====== Text zum Lesen ======
Falsche Handhaltung korrigieren

Chiarina, beeindruckend, daß Du Dir so viel Mühe machst!

Ich glaube aber ehrlich gesagt, daß Jeanpaul5 schon beleidigt das Weite gesucht hat...

LG,
Hasenbein
 
Oh, das hoffe ich aber nicht! :(

Aber jetzt sag mal, woher kennst du Feldenkrais und wie lässt du das in deinen Unterricht einfließen??? Ich lerne auch sehr gern dazu! :p Literaturtipps o.ä.? :p

Liebe Grüße

chiarina
 
Hi Chiarina,

bei mir fing es damit an, dass ich 2 Jahre lang wöchentlich Kurse besuchte mit Feldenkrais-Inhalten. Auch Einzelstunden selbstverständlich. Dann habe ich viel dazu gelesen und mit einem Geiger zusammen gearbeitet, der seine Feldenkraislehrerin geheiratet hat, welche ihm eine neue Körperstellung an der Geige nahe gelegt hat, mit der er nun endlich wieder spielen kann. Vorher war das Geigenspiel nur noch mit Schmerzen zu bewältigen. Da spielen selbstverständlich auch psychomotorische Dinge mit ein: man mogelt sich unter Umständen mit Schmerzen aus einer Situation, in der man etwas "nicht darf", zB erfolgreich werden (oder man würde vielleicht lieber eine andere Musikrichtung machen, in der Geige nicht zum Einsatz kommt... oder ...).
======
Schreib die Forumsdiskussion über das Korrigieren einer falschen Handhaltung weiter, direkt im Anschluss an ihren letzten Satz.
====== Vorliegende Daten ======
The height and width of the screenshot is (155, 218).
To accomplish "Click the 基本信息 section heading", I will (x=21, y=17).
======
====== Vorliegende Daten ======
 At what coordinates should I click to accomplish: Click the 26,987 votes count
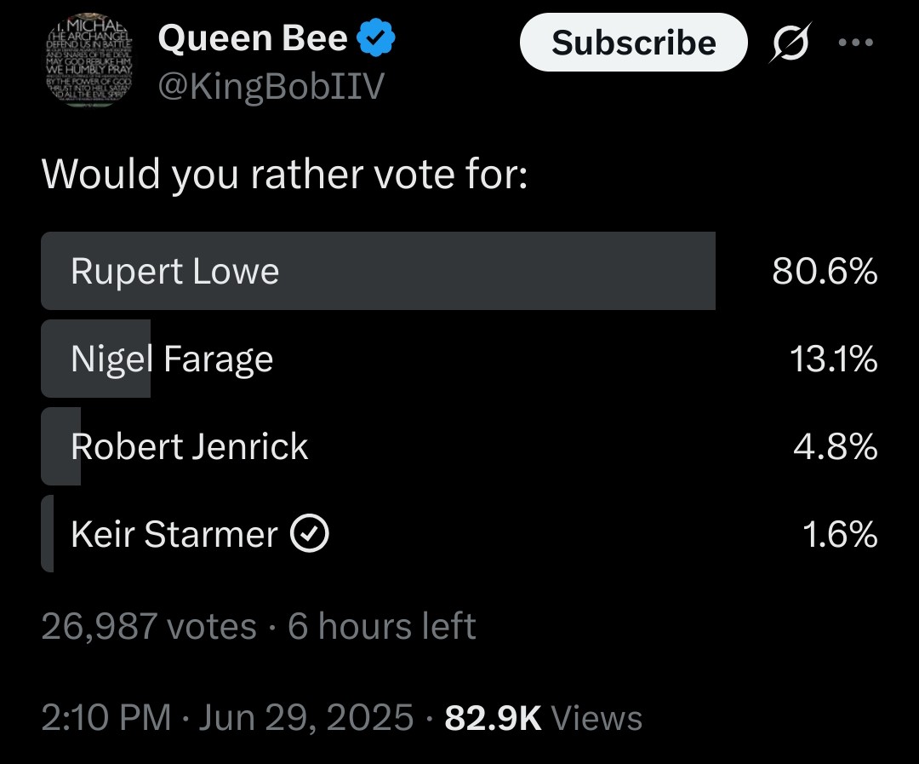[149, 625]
======
* [Die Antwort]:
Es gibt auch Kollegen die schwören auf ihre Erfahrungen mit anderen Methoden zB NLP.
 
Dankeschön!

Liebe Chiarina,

danke für den ausführlichen Abschnitt zu meinem Problem!

Ich merke, so ein Problem im Netz zu beschreiben ist immer blöd, weil man so vieles vergisst beim Beschreiben und sich gegenseitig auch nicht kennt.

Also: mein kleiner Schüler ist erstens noch ziemlich klein von Wuchs, ca. 1,40m bloß. Das macht, dass er eigentlich noch einen kleineren Hocker braucht, um optimal zu sitzen. Ich bekomme so einen tollen Marburger Hocker leider erst zu meinem Geburtstag... Im Moment habe ich nur eine normal hohe Fußbank. Aber die ist besser als nichts. Allerdings wäre es bei seinem Niveau manchmal schön, wenn er Pedal nehmen könnte. Da kommt er dann nur heran, wenn er näher am Klavier sitzt. Was wir bei Jugend Musiziert dann nur bei einem Stück (Mussorgski Träne) gemacht haben. Da war die Nähe zum Klavier am Ende sehr hinderlich für ein gechmeidiges Armspiel, aber es ging am Ende so gut, dass die Jury entzückt von seinem Vortrag war.

Zweitens: Sein Charakter: er ist wahnsinnig introvertiert, redet fast gar nicht mit mir (daheim aber auch nicht). Man weiß nie, was er so denkt. Er schaut immer ernst, fast traurig. Das erste Mal habe ich ihn strahlen gesehen, als er seinen 1. Preis mit Weiterleitung verkündet bekam!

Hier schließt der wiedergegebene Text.